• _Page text_:
--- --- ---
Stop shipping RAG on vibes
If you've been living under a rock, your RAG pipeline is probably being evaluated by you scrolling through 10 outputs and going "yeah looks fine". Spoiler: that doesn't scale. Ragas is the framework that gives you real numbers.
The Setup
I bolted this onto a Supabase pgvector retriever I'm using for a compliance-doc Q&A tool. Pip install, build a small eval dataset, run it before every prompt change.
pip install ragas datasets
export OPENAI_API_KEY="sk-..." # ragas uses an LLM as judgeThe Money Pattern
The four core metrics — faithfulness, answer relevance, context precision, context recall — cover the obvious failure modes. Faithfulness catches hallucinations, context precision tells you if your retriever is dumping junk into the prompt.
from datasets import Dataset
from ragas import evaluate
from ragas.metrics import (
faithfulness,
answer_relevancy,
context_precision,
context_recall,
)
samples = Dataset.from_dict({
"question": ["What's the cooling-off period for a roofing contract in QLD?"],
"answer": ["10 business days under the BCIPA."],
"contexts": [["BCIPA s17 establishes a 10-business-day cooling-off period..."]],
"ground_truth": ["10 business days."],
})
scores = evaluate(
samples,
metrics=[faithfulness, answer_relevancy, context_precision, context_recall],
)
print(scores.to_pandas())The Catch
Ragas uses an LLM as judge — usually GPT-4o-mini or better — and your eval bill is real. A 200-sample run with all four metrics is roughly 800 model calls. Budget for it, or self-host with a local model and accept lower judge quality.
The metrics aren't gospel either. Faithfulness scores can drift between Ragas releases as the underlying prompts change. Pin the version in CI or you'll be debugging a score regression that was actually a Ragas update.
The Verdict
If you're shipping RAG to production, Ragas is the closest thing to grown-up testing in this space. Build a 50-question golden set tomorrow, run it on every prompt or retriever change, and you'll catch regressions before customers do. Vibes-based shipping is over.
--- --- ---
• _Work instructions_: Output the passage of the Ragas article from "Stop shipping RAG" to "into the prompt.", copied verbatim.

• _Source information_:
--- --- ---
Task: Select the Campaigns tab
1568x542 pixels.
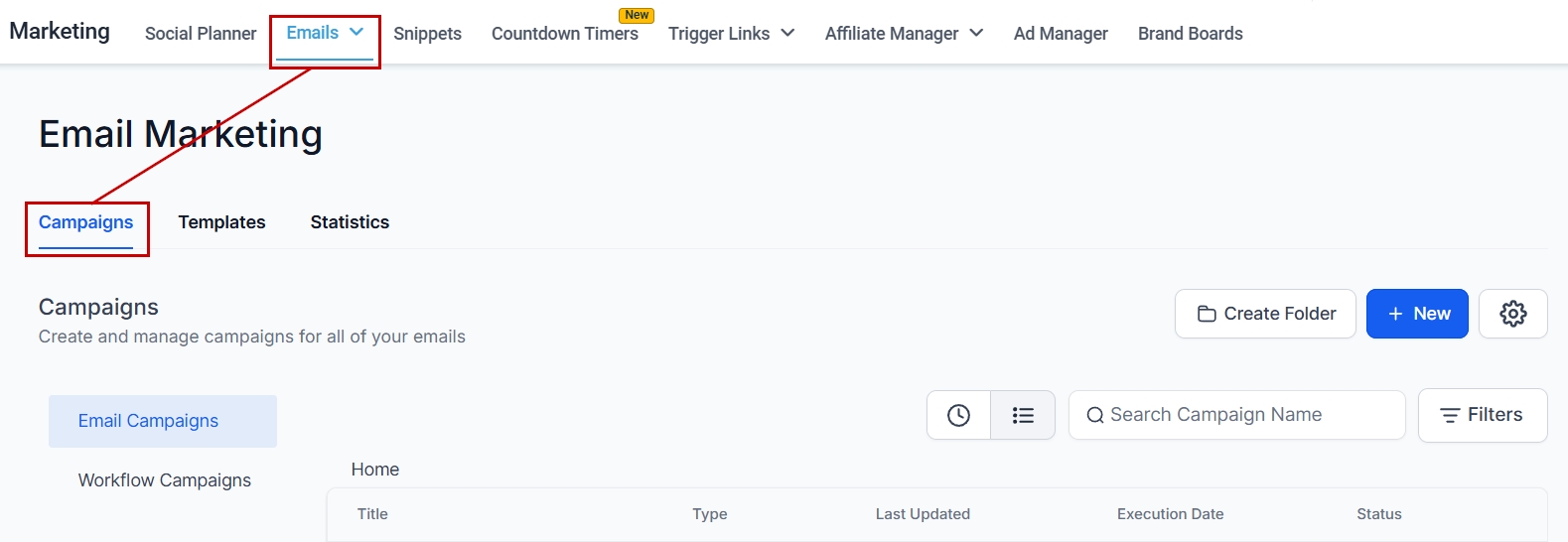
--- --- ---
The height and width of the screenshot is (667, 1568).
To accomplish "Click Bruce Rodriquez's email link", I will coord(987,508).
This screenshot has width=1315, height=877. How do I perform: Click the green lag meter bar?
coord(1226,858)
--- --- ---
• _Expected answer_:
Stop shipping RAG on vibes
If you've been living under a rock, your RAG pipeline is probably being evaluated by you scrolling through 10 outputs and going "yeah looks fine". Spoiler: that doesn't scale. Ragas is the framework that gives you real numbers.
The Setup
I bolted this onto a Supabase pgvector retriever I'm using for a compliance-doc Q&A tool. Pip install, build a small eval dataset, run it before every prompt change.
pip install ragas datasets
export OPENAI_API_KEY="sk-..." # ragas uses an LLM as judgeThe Money Pattern
The four core metrics — faithfulness, answer relevance, context precision, context recall — cover the obvious failure modes. Faithfulness catches hallucinations, context precision tells you if your retriever is dumping junk into the prompt.